**Required action 1**
Say whether each statement agrees with the cardiac arrest drug article, answering yes or no and quoting the deciding words of the article: (a) the researchers identified 25 peer-reviewed studies; (b) most of the studies compared a drug to placebo; (c) in the two double-blind studies, amiodarone improved overall survival compared to lidocaine.
**Required action 2**
Copy word for word a passage of the cardiac arrest drug article, beginning at the words "Dr. Ong and his colleagues" and stopping after the words "than to placebo.".

**Study text**
○ ○ ○

NEW YORK (Reuters Health) – There is no conclusive evidence that anti-arryhthmic drugs extend overall survival after cardiac arrest, the authors of a new research review conclude.

These medications are standard treatment for cardiac arrest patients, but there is actually very little research on whether they improve clinical outcomes, Dr. Marcus Eng Hock Ong of Singapore General Hospital and his colleagues note in a March 26 online publication in Resuscitation.

To investigate whether these drugs indeed have benefits, the researchers searched the medical literature for studies of lidocaine, procainamide, amiodarone, bretylium, and magnesium in adults with cardiac arrest, defined as asystole, pulseless electrical activity, pulseless ventricular tachycardia (VT) and ventricular fibrillation (VF).

Dr. Ong and his colleagues identified 25 peer-reviewed studies, including nine randomized controlled trials, nearly all of which looked at VT and VF. Only one study included patients with pulseless electrical activity and asystole. Most of the studies compared one drug to another, rather than to placebo.

Two randomized double-blind controlled studies found that amiodarone improved survival to admission compared to lidocaine for patients experiencing refractory VT or VF outside the hospital, but no benefit was seen for overall survival or survival without neurological impairment, the researchers found. Another study found amiodarone improved 24-hour survival compared to lidocaine for hospitalized patients in extended VT.

Evidence for the benefits of the other drugs was mixed, with some studies finding that certain medications actually decreased survival.

Hypothermia has now been proven to improve return of spontaneous circulation in out-of-hospital cardiac arrest due to VF, Dr. Ong and his team note. The studies that found benefits for amiodarone over lidocaine, which were published in 2005 and changed the standard of care, were done before hypothermia’s benefits were known, they add.

“While we are waiting for more data it is reasonable to administer amiodarone in cardiac arrest victims with the hope that as our post arrest treatment improves the overall survival will ultimately improve,” the researchers write.

“There is inadequate evidence,” they conclude, “to support or refute the use of lidocaine and other antiarrhythmic agents in the same settings.”

○ ○ ○

Collected data entries:

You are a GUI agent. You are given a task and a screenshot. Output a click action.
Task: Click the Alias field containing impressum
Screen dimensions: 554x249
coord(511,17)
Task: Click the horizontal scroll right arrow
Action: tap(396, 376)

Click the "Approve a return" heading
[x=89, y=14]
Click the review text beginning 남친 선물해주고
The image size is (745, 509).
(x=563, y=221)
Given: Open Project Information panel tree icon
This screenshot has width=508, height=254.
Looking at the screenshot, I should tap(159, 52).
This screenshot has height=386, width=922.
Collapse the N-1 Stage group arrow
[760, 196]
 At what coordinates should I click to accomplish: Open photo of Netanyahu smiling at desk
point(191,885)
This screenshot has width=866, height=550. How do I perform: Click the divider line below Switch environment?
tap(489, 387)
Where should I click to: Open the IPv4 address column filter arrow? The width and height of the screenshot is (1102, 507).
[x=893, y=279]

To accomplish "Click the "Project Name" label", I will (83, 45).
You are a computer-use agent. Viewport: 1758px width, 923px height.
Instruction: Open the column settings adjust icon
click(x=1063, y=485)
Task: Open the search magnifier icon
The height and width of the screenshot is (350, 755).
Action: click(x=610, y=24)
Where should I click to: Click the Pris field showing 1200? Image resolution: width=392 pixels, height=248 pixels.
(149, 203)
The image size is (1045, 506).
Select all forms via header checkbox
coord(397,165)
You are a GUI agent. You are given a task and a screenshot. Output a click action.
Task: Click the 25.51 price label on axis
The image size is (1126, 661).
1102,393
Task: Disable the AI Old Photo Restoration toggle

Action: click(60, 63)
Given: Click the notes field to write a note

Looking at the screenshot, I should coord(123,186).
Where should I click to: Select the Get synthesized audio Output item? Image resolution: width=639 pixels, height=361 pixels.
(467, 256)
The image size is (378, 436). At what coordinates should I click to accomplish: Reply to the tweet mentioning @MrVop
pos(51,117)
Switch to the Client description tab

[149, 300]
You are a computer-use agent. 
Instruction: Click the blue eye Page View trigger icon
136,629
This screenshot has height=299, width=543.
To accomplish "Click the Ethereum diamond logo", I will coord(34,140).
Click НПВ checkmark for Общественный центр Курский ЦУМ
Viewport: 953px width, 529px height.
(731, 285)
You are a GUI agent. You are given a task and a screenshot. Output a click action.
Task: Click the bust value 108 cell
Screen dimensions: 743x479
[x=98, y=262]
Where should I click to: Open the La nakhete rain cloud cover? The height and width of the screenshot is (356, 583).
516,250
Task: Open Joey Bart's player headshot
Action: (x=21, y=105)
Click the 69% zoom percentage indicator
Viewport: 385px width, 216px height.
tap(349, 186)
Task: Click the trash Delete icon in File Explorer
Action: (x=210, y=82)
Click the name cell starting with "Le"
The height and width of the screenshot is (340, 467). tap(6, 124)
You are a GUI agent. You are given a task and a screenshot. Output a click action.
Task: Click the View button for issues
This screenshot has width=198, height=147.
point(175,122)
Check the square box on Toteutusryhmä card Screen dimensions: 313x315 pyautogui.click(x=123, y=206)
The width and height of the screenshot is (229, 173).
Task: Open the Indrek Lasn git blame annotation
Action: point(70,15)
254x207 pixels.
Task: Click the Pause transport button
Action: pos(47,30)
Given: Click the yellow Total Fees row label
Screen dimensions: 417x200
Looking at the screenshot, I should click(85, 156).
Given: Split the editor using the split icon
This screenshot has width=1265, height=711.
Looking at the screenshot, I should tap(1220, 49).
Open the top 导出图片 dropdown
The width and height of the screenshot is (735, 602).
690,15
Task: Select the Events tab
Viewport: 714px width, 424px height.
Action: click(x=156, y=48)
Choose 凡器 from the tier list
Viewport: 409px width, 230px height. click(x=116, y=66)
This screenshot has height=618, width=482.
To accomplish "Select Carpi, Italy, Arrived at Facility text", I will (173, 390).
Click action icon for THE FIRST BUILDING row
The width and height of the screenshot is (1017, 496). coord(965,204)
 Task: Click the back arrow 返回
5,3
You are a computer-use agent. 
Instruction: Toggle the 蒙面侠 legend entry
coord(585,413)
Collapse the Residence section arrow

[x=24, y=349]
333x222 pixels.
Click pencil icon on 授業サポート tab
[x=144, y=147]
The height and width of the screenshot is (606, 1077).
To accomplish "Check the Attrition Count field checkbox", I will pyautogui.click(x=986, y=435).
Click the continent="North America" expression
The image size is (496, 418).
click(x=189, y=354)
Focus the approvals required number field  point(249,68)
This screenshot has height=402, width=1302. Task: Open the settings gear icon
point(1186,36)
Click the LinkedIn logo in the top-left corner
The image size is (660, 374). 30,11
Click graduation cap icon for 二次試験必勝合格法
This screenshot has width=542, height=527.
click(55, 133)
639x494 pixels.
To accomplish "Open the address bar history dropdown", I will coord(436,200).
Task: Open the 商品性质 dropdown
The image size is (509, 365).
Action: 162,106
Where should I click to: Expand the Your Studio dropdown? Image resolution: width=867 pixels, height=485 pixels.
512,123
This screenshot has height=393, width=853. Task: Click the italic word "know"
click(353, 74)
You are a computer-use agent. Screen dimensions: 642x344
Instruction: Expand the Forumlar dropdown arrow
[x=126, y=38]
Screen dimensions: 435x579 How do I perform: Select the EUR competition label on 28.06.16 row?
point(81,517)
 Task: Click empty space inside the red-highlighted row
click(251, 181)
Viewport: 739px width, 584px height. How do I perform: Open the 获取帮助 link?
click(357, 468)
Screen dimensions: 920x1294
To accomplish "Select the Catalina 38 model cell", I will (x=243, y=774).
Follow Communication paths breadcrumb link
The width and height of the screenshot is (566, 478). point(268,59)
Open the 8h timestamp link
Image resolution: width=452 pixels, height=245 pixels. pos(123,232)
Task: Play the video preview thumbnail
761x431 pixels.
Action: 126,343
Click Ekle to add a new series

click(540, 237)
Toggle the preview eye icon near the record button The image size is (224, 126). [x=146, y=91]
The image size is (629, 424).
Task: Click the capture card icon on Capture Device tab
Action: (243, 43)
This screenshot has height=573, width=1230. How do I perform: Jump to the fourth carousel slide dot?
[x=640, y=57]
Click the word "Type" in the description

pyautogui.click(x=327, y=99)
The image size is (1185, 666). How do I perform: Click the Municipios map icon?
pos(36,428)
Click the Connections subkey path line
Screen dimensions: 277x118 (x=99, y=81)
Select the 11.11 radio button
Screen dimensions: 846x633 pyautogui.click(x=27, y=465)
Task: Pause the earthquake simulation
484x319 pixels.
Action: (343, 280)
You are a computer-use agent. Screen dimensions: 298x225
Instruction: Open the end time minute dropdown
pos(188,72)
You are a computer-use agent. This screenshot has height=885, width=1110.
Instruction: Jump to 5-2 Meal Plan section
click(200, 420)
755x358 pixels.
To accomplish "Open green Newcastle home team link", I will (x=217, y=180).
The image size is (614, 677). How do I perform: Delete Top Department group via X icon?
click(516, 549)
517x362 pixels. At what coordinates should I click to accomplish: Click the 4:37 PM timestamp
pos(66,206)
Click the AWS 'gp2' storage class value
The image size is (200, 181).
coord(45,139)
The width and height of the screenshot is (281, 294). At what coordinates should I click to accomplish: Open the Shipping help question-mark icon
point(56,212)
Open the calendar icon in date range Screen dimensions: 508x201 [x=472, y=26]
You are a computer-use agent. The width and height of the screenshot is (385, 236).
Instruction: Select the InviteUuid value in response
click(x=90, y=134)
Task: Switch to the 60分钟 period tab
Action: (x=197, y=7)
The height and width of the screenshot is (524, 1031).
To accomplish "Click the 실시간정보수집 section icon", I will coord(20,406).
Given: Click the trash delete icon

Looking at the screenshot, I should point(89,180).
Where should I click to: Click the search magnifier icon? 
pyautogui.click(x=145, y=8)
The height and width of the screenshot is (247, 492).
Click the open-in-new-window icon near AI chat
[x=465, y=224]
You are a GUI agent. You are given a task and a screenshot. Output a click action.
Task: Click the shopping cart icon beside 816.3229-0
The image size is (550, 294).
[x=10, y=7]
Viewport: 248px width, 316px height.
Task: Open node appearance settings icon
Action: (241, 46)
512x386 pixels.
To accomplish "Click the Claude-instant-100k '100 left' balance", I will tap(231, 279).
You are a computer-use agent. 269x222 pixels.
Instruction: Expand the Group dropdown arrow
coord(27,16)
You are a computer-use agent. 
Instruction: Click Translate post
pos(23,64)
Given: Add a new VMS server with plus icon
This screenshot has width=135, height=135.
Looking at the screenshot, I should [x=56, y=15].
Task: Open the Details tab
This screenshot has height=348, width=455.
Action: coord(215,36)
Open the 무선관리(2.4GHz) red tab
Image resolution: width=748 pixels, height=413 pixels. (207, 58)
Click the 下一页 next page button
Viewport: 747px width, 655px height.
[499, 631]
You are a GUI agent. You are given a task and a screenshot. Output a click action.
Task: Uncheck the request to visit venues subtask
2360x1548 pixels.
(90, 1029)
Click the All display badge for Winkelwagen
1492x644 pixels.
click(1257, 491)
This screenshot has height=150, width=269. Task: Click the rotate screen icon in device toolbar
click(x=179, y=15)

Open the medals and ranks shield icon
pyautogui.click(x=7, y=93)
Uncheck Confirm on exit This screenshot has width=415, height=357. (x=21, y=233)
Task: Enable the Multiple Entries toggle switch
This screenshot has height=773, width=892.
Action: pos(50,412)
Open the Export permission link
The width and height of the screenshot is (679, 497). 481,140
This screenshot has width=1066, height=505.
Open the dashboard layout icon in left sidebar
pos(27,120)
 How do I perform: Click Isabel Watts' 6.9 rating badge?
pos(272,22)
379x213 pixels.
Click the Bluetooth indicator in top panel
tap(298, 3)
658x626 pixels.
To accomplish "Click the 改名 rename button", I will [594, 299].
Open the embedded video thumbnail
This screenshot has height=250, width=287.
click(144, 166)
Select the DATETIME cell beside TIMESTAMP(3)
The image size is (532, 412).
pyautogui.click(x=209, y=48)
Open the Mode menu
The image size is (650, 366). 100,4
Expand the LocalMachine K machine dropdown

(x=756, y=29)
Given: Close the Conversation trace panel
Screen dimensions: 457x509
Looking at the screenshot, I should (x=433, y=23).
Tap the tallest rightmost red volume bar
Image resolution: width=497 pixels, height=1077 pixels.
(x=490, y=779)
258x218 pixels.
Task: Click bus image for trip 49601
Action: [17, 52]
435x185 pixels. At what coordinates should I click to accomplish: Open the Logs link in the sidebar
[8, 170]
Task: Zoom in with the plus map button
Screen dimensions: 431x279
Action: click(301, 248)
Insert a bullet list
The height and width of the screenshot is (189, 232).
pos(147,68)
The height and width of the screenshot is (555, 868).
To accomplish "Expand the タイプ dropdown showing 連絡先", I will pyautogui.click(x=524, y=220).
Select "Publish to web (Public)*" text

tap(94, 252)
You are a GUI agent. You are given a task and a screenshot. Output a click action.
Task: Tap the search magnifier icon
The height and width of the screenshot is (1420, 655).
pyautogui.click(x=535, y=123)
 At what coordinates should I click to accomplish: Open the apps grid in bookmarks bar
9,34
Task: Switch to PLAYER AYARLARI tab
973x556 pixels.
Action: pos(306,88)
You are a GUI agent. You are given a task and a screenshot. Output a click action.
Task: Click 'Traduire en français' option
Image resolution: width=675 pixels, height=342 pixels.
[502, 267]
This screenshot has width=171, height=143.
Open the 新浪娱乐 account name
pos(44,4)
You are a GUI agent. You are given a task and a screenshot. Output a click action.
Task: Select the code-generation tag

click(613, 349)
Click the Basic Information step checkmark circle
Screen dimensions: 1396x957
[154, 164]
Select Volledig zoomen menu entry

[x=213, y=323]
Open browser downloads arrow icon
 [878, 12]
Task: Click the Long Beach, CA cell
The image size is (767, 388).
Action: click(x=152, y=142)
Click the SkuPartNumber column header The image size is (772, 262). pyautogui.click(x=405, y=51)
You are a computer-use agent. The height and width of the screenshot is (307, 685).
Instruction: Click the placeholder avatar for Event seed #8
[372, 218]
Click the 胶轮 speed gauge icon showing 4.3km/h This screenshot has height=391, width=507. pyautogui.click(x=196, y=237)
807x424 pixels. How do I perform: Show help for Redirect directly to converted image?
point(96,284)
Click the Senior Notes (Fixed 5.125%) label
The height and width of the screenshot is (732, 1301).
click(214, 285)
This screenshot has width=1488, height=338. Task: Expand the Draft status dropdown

○ ○ ○

**Written solution 1**
(a) Yes: "Dr. Ong and his colleagues identified 25 peer-reviewed studies"
(b) No: "Most of the studies compared one drug to another, rather than to placebo."
(c) No: "but no benefit was seen for overall survival or survival without neurological impairment"

**Written solution 2**
Dr. Ong and his colleagues identified 25 peer-reviewed studies, including nine randomized controlled trials, nearly all of which looked at VT and VF. Only one study included patients with pulseless electrical activity and asystole. Most of the studies compared one drug to another, rather than to placebo.